To mitigate the risks, many organizations took steps to isolate their traffic, such as using Multi-Protocol Label Switching (MPLS) links and encryption. “Amazon’s approach to networking in its cloud is the same: We maintain packet-level isolation of network traffic and support industry-standard encryption,” she says. “Because Amazon Web Services’ Virtual Private Cloud allows a customer to establish their own IP address space, customers can use the same tools and software infrastructure they’re already familiar with to monitor and control their cloud networks.”
That’s all well and good, but common mistakes, such as weak authentication methods or an open management port can undo all of the work providers did to secure those infrastructures.
“One problem with moving to the cloud is that you have to manage your resources remotely,” said Carson Sweet, CEO of CloudPassage, a cloud security provider. “Many, many companies leave management ports open to the world. Fraudsters are waking up to this.”
How the Cloud Could Infect Your Internal Network?
The big worry Sweet discussed was that poor security practices in the cloud could lead to infections back in the on-premise network. Many companies, wary of cloud threats, simply will not move the most sensitive data into the cloud.
While 82 per cent of companies surveyed by CompTIA believe in cloud providers’ capability to deliver a secure environment, 58 percent will not put confidential corporate financial information in the cloud. 56 percent keep credit card data out of the cloud, and nearly half refuse to put sensitive intellectual property, trade secrets or HR records in the cloud.

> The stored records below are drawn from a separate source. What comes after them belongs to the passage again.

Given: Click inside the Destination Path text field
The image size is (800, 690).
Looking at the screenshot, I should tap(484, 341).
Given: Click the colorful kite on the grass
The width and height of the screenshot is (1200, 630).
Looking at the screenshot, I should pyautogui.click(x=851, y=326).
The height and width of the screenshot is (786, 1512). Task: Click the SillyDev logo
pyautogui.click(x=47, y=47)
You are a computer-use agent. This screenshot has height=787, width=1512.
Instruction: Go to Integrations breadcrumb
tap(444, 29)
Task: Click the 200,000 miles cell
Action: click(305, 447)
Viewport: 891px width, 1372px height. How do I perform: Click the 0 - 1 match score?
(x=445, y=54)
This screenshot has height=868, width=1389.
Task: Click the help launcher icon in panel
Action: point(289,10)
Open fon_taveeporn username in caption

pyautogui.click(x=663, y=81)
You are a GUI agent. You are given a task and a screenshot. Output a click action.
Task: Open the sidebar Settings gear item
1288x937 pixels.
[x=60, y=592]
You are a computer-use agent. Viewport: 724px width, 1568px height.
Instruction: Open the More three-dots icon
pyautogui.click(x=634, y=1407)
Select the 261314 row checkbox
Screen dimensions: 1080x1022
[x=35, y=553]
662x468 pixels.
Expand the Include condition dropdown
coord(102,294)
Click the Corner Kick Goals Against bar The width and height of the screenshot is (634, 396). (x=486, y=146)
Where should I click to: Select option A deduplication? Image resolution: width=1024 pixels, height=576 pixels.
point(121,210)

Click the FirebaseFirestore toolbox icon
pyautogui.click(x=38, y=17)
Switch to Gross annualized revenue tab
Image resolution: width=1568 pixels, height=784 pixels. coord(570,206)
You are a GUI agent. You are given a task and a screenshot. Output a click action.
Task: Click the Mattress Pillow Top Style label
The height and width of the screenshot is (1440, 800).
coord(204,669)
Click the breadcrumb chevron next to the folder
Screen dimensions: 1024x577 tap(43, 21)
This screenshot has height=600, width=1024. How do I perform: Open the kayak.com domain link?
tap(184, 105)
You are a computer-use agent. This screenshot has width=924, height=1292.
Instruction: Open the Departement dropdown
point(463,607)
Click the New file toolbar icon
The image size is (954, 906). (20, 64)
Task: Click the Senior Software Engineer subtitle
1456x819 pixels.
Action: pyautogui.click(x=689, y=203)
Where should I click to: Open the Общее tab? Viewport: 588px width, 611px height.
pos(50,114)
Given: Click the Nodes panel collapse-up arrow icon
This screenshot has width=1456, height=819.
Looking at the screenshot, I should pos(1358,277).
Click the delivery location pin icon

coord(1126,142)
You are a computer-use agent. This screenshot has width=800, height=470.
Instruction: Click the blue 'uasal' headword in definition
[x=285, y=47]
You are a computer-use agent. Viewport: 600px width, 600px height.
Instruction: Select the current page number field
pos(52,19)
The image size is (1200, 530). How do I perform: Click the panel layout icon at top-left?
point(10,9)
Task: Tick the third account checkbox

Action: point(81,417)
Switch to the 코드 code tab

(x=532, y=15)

The logic is clear: keep sensitive data behind the corporate firewall where it is more secure.
Unfortunately, that logic has a fatal flaw.
Sweet discussed a client CloudPassage worked with (who prefers to remain anonymous) who had development servers in the cloud. A hacker placed a rootkit onto one of the virtual servers. When the developers noticed something was off with their servers, they brought them back behind the corporate firewall to re-image them. Unfortunately, they brought the rootkit in with them, infecting their entire network.
“Virtual machines can server as Trojan horses if you’re not careful,” Sweet said.
Be Sure to Secure Those API Keys
The most common cloud worry I heard from security professionals, one repeated over and over again, was about API keys. Most organizations use API keys to access their cloud services, and they represent the keys to the kingdom.
“API keys are a huge issue,” Sweet said. “If I know where to look on the server for your API keys, and I manage to get them, I own your cloud deployment.”
API keys must be protected. It’s not uncommon for IT administrators to do such risky things as email them to one another or store them in a configuration file that’s not terribly difficult to uncover.
API keys must be protected, kept in a secure, encrypted location, inventoried regularly and must only be given out to those who have a valid reason to access them. Alternatively, Cloud Brokers can handle API keys for you, but just be aware that you are outsourcing a critical piece of your cloud security to a third-party.